Whether she ever fancied it or not, even a former cop has a franchise leg up on
the stumbling dowager. She is a crime author who might be said to have the
potential for a stark convergence with Fuller, who only once, despite all the
pressures of screen writers guild fees and threshold requirements, took his
macabre artistry too far. As a stand alone episode, “Ceuf” has little to do
with the domestic terrorism of the Boston Marathon bombing, and for those of us
who live with the specter of violence as part of our existence, it can be
absorbed, but at the same time, as the critics chastised, it aims a little too
close to the jugular beneath the surface of American familial discord. The
closest Fuller gets to something so existential and bleak prior to this is
Course Oblivion on Voyager. As with much of the Trek spin offs, Course Oblivion
rounds off an encounter with a toxic protoplasm from an inhospitable demon
planet. The protoplasm, mercury like, perhaps inspired by Solaris, after
contact with Harry and Tom Paris, develops sentience, and a new species is born
all too briefly. The protoplasm becomes Voyager and her crew, and then dissolves
conveniently in the middle of nowhere. The episode serves to remind us that not
all risk taking leads to victory, that life and consciousness is starkly
perishable, and not all mysteries all soluble. As the show isn’t quite ready
for cancellation, the real Voyager encounters its own death, and due to network
time constraints, forgets what it once did for this living blood.

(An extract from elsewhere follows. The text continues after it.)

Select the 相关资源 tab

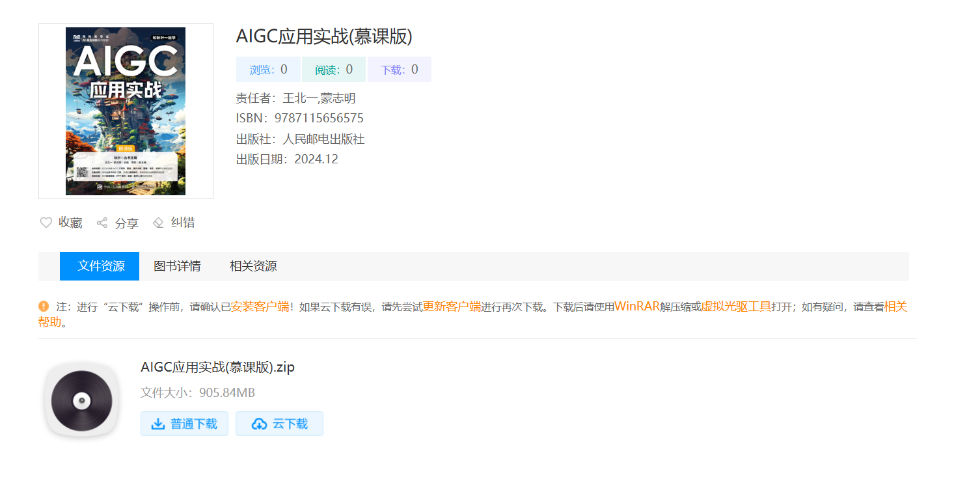pyautogui.click(x=253, y=266)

Unfortunately, this is what happens to most of us with transcendental
aspirations with too many setbacks knocking us off our perch. The Trepal story
is nagging, to my mind worthy of revisionist reexamination, but on its face, a
Mensa IQ doesn’t amount to much when it is utilized to torture a once divorced
waitress into a coma. Trepal had a unique skill set, a mind that was devious
enough to rid the United States of her enemies, and instead he files motions on
death row, trying to outrun the clock.